# January Tank of the Month Poll



## ZebraDanio12 (Jun 17, 2011)

Here is the pole for January Tank of the Month! Vote for your favorite tank! I'd really like to get started again what we used to do with TOTM, and give comments on the tanks. 
Good Luck!

Tank 1,









Tank 2,









Tank 3,









Tank 4,









Tank 5,









Tank 6,


----------



## ZebraDanio12 (Jun 17, 2011)

Tank 1: Wow thats a lot of java fern! I can't get mine to grow that way! It looks very healthy and awesome.
Tank 2: I love your setup. Makes me sooo jealous. The plants look great, and beautiful.
Tank 3: Great setup! I love the driftwood in the middle, it really adds to the natural look. 
Tank 4: Very clean tank. I like how you have the rocks set up, and the dark substrate. Cute frog!
Tank 5: simple, and it looks great! I love the swords, and the driftwood is nice!
Tank 6: Also simple, but it looks very nice and clean. p.s. that betta in the back is so pretty.


----------



## lostfish69 (Jan 7, 2014)

voted for 2, i liked 4 and 6 a lot too.

couldn't see 1


----------



## dani2spot (Sep 19, 2013)

i had a hard time deciding between tank 1 and tank 5. i went with 5 because i think it looks like a more complete and aesthetic environment. 
however, if that's a java fern in tank 1, it's one of the nicest pieces i've seen in a home aquarium. props to the owner.

i'm a sucker for those blackwater-looking setups =P


----------



## Betta man (Mar 25, 2011)

* [EXERCISE INPUTS]
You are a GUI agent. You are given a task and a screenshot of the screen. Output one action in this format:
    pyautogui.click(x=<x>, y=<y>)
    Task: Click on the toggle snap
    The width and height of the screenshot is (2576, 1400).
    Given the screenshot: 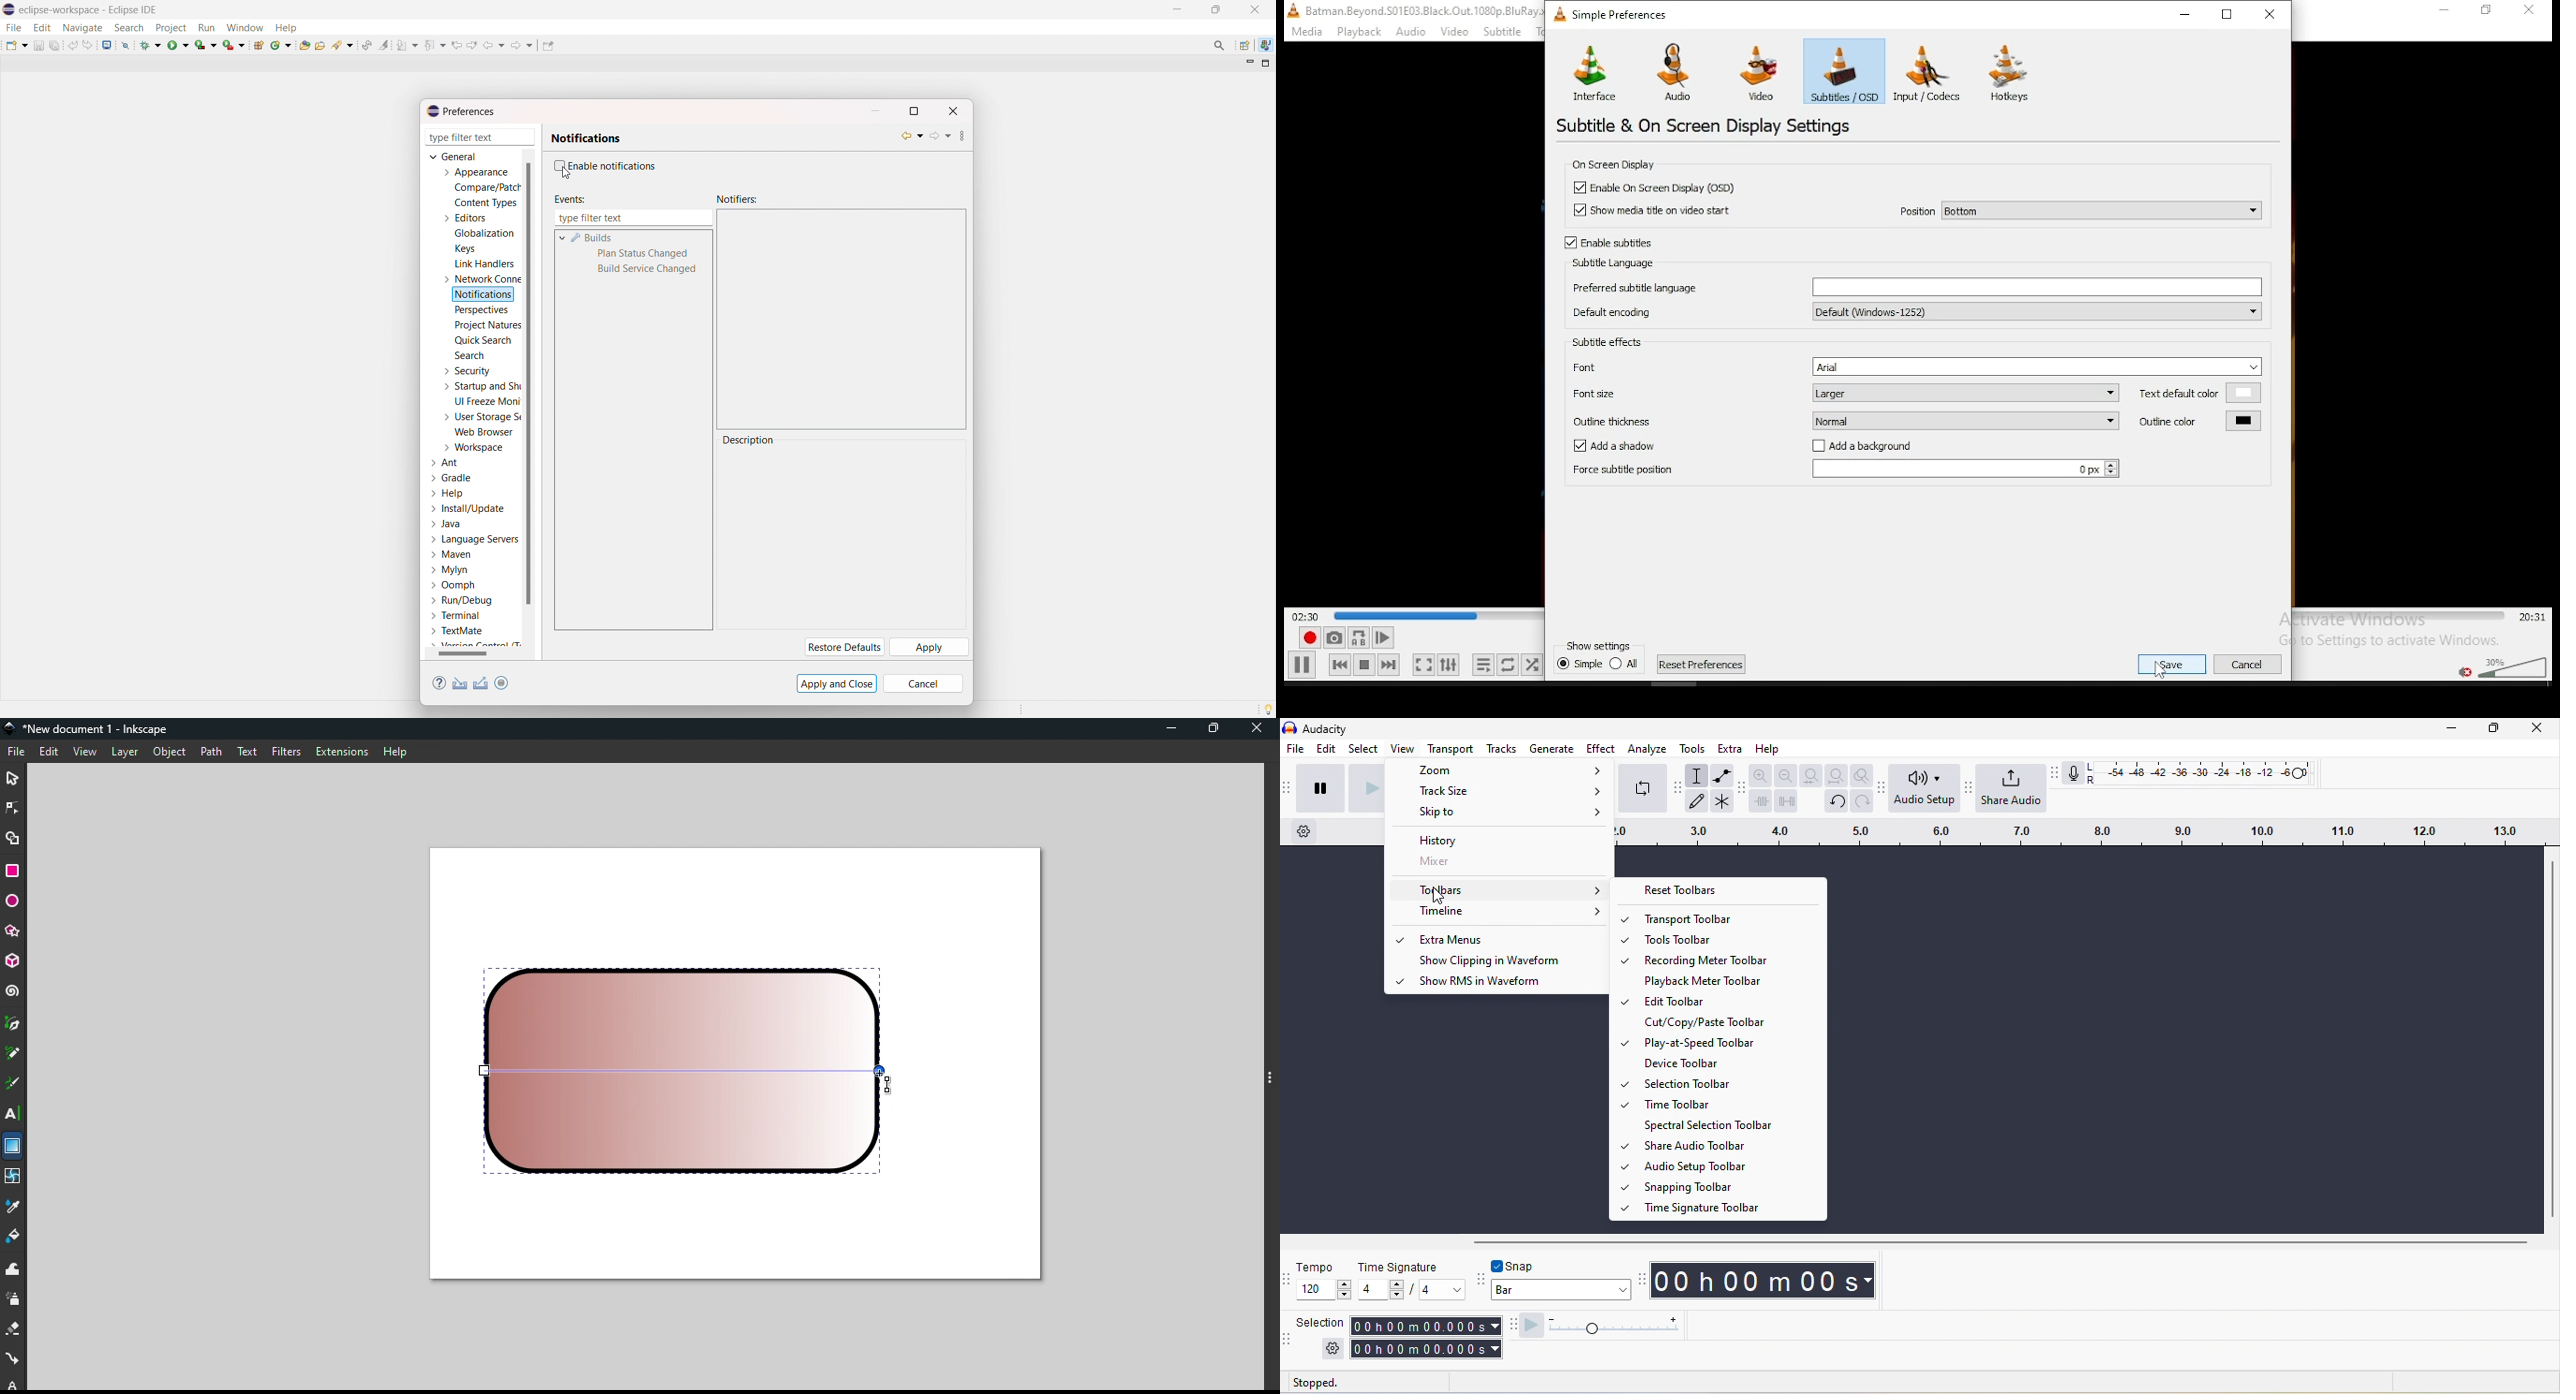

* [JOBS]
• 1. Write out the part of the tank poll thread that opens with the words containing "Tank 4: Very" and closes with "is so pretty.".
• 2. Give the listing again with every "screenshot" changed to "screen capture" and nothing else altered. Leave the pictures out.

* [COMPLETED EXERCISE]
• 1.
Tank 4: Very clean tank. I like how you have the rocks set up, and the dark substrate. Cute frog!
Tank 5: simple, and it looks great! I love the swords, and the driftwood is nice!
Tank 6: Also simple, but it looks very nice and clean. p.s. that betta in the back is so pretty.

• 2.
You are a GUI agent. You are given a task and a screen capture of the screen. Output one action in this format:
    pyautogui.click(x=<x>, y=<y>)
    Task: Click on the toggle snap
    The width and height of the screen capture is (2576, 1400).
    Given the screen capture: 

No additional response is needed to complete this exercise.